Marine Consultant Focuses on Training and CertificationWed, 01/18/2017 - 23:42
Q. What was Integra’s strategy for managing the industry slowdown in Ciudad del Carmen over the past few years?
A: Integra is now focusing on more niche areas of the market such as training, ship agency services and representation, which were not an industry focus before the downturn. We have been working to provide administrative work for our clients, which is a main need for companies arriving in Mexico for the first time. The company also is looking beyond the oil and gas market, turning to other opportunities such as the aerospace and automotive sectors. We could diversify because of our alliances and agreements with other companies like 3A Composites, an American business that provides industrial resins for the aviation industry. We have also approached global shipping company MSC to begin expanding our service into transport and logistics. Our core business is still in oil and gas but for smaller firms like Integra, diversification was necessary to survive the market conditions of 2016.
Q. What oil and gas projects is Integra involved in?
A: Integra is providing administrative services to the oil and gas industry such as training and ship agency services. As shipping agents we represent both international and national companies. We provide more administrative services to a number of clients, spanning certification processes, boat protection plans and helping create shipping companies. We realized that the difficulties the oil and gas industry faced has caused problems between some companies and Mexico’s maritime authorities. Integra is well-positioned to advise these companies.

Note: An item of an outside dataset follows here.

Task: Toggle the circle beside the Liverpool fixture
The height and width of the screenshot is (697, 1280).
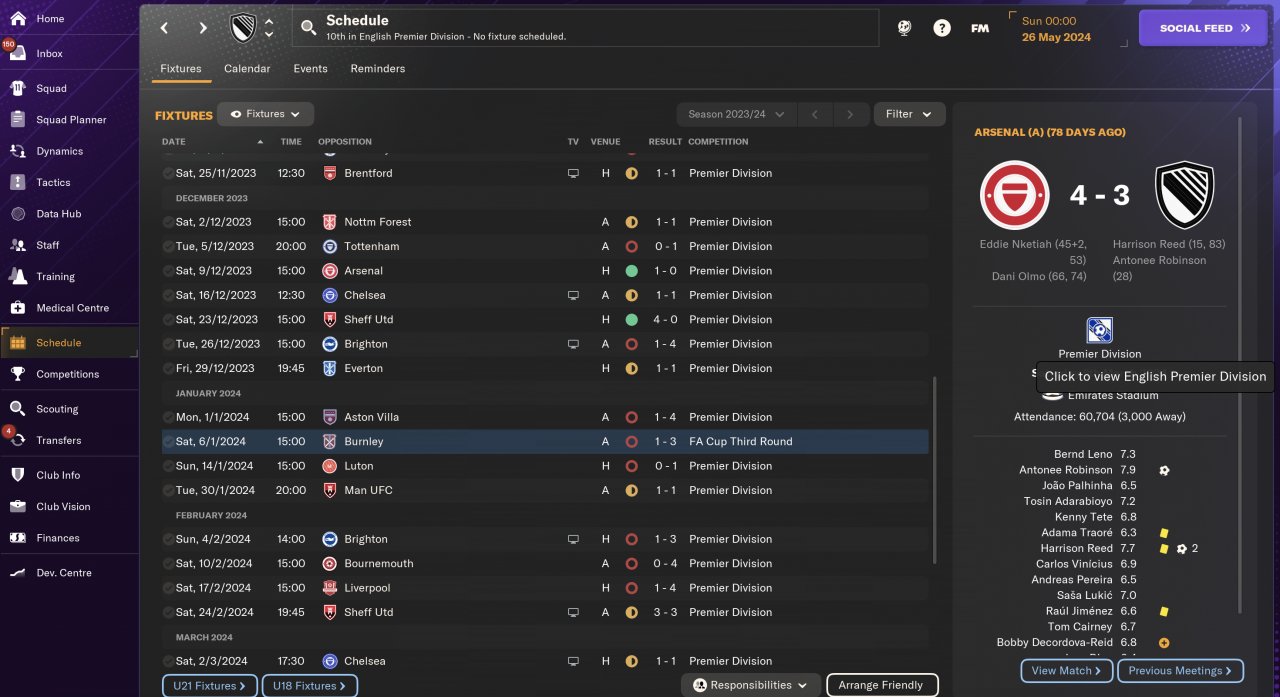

Q. What maritime challenges are the winners of December’s deepwater round going to come up against?
A: The international oil and gas operators will come to Mexico with their own ways of working and with a more corporate, business-oriented industrial vision. As IOCs they will require more certainty about results and more operational cost-efficiency, which are not qualities PEMEX always embodied. Adapting their established processes to the Mexican oil and gas industry is the biggest challenge international companies will face when expanding in the country. Mexico has the talent, knowledge and experience to produce the same quality the IOCs are accustomed to but it still retains a certain way of doing things that foreigners may not be used to.
Q. Is the Mexico maritime sector ready to take on the surge in deepwater activity over the coming decade?

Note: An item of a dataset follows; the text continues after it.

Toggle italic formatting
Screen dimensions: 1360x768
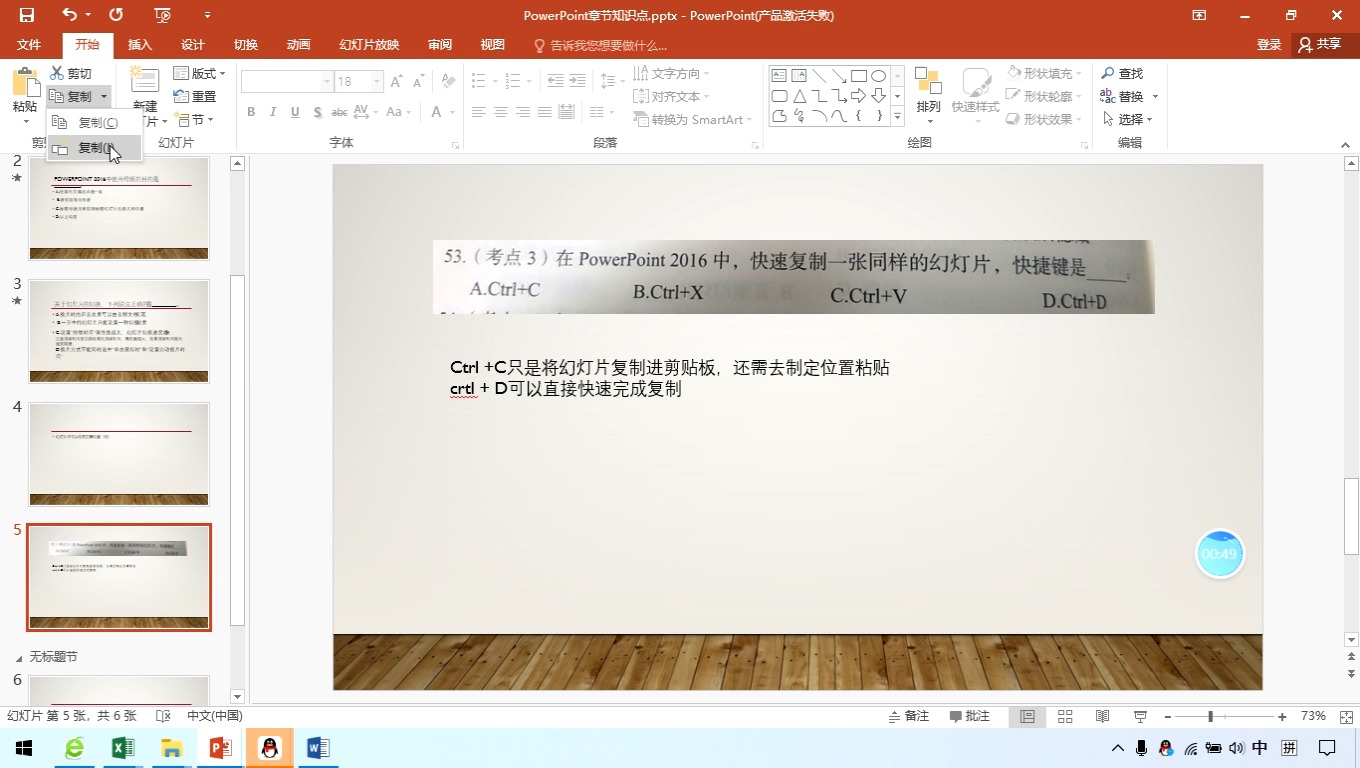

A: Yes, we believe the Mexican maritime sector is ready to take on the challenge. PEMEX has worked as hard as any other company when it comes to new technologies and regulation. In fact, PEMEX adhered to several standards that were stricter than their international counterparts, especially in security and safety. Mexico has a lot of technical and creative talent in oil and gas, the only things lacking are the official certificates to prove it. Training has been and remains a hot topic in the Mexican oil and gas industry. Since PEMEX’s procurement function changed, contracts have dried up and the lack of projects has interrupted the regular training oil and gas workers were getting through this type of work. International companies will have to pick up where PEMEX left off in terms of training its workers.
Q. How is Integra positioned to assist new, international players entering the market through licensing rounds?

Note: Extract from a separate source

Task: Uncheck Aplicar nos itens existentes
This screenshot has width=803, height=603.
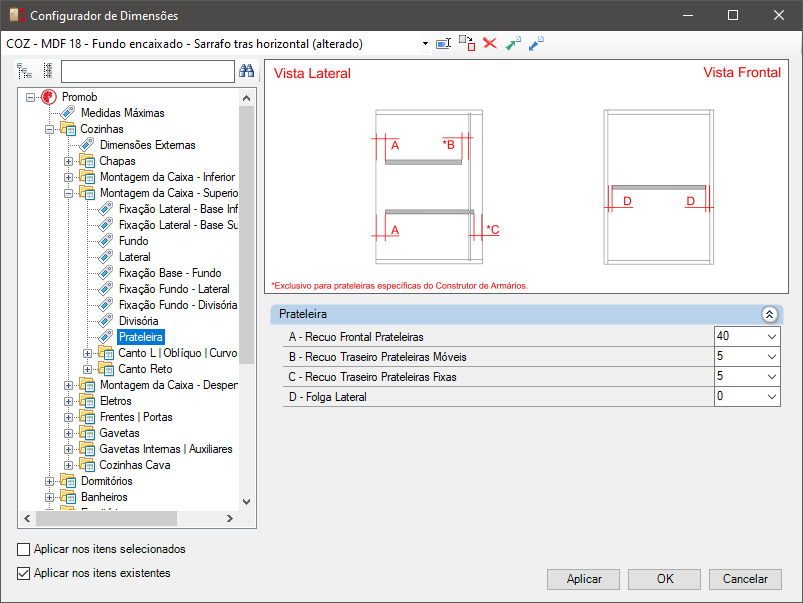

A: First, Integra must win the confidence of international newcomers. To achieve this, we acquired Trace certification. This means we comply with Trace’s due diligence standards in terms of financing and ethics, giving international clients certainty about Integra’s service standards. We are still seeing good results because we have kept our doors open to any opportunity that comes our way. Before, we could not even approach companies like Seadrill or Fieldwood but now international companies like these keep us in mind because of our certified compliance standards.